Индейцы — люди в основном закрытые, чурающиеся публичности, и среди них было тяжело найти желающих говорить на камеру. И все-таки мне повезло: две женщины согласились. Я спросил их, что они думают, будучи навахо, о современном обществе потребления. Первая выразила озабоченность тем, что доступный фаст-фуд и излишества, которые принесла цивилизация, могут негативно отразиться на их здоровье. Другая женщина, видимо не совсем поняв мой вопрос, стала говорить, что ее детям нужна работа и она хочет, чтобы они обязательно выучили английский. «Английский — язык торговли. Они всегда могут выучить родной язык навахо позже.

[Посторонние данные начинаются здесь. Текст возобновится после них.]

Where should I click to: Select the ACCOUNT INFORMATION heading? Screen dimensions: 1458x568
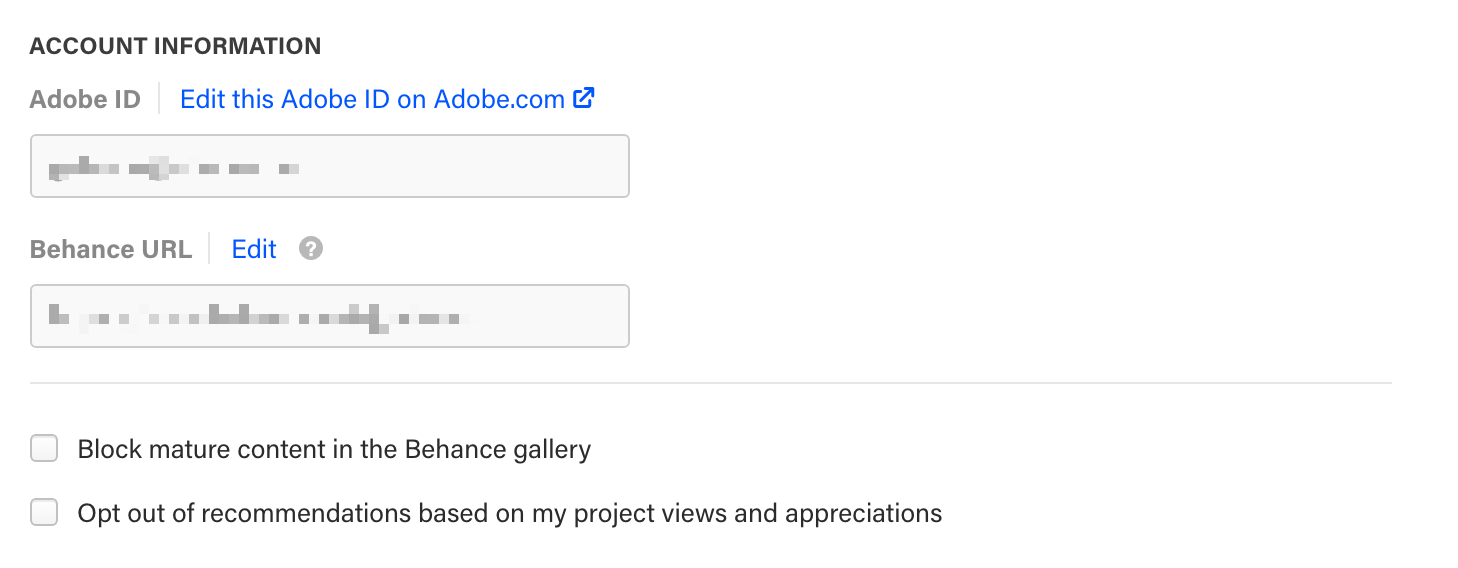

Он никуда не денется». Когда она говорила, ее трехлетний сын, держа ее за руку, с изумлением смотрел на высоких белых дядей, зачем-то приставших к его матери.
Мы сделали перерыв на ланч в кафетерии фаст-фуда. Здесь за пластиковыми столами поглощали бургеры и картошку люди в основном не худенькой комплекции. Рядом с кафетерием я заметил игровые автоматы. Хозяева торгового центра верно просчитали, что дети, в ожидании своих обедающих родителей, обязательно придут к «одноруким бандитам» и потратят деньги. Маленькие индейцы столпились около больших экранов. Наибольшим спросом пользовались автогонки, «Mortal Combat» и какая-то другая игра, где людей расстреливают из снайперского ружья. Подальше, справа, индейский мальчик, примерно трех лет, сидел на механическом пони, качающемся вперед-назад, и смотрел на движущееся на мониторе изображение. Он, наверное, чувствовал себя наездником, скачущим по прерии. Рядом с механическим пони стояли еще двое детей, ожидая своей очереди. Предки этого мальчика впервые встретились с лошадью четыреста лет назад, когда испанские конкистадоры привезли благородных животных в Америку. Лошади стали неотъемлемой частью жизни индейцев, и это коренным образом изменило их культуру. Они превратились в лучших наездников-воинов, ловких и бесстрашных охотников на бизонов. Лошадь была им не слугой, а лучшим другом. Таких трогательных отношений, пожалуй, не знала человеческая история.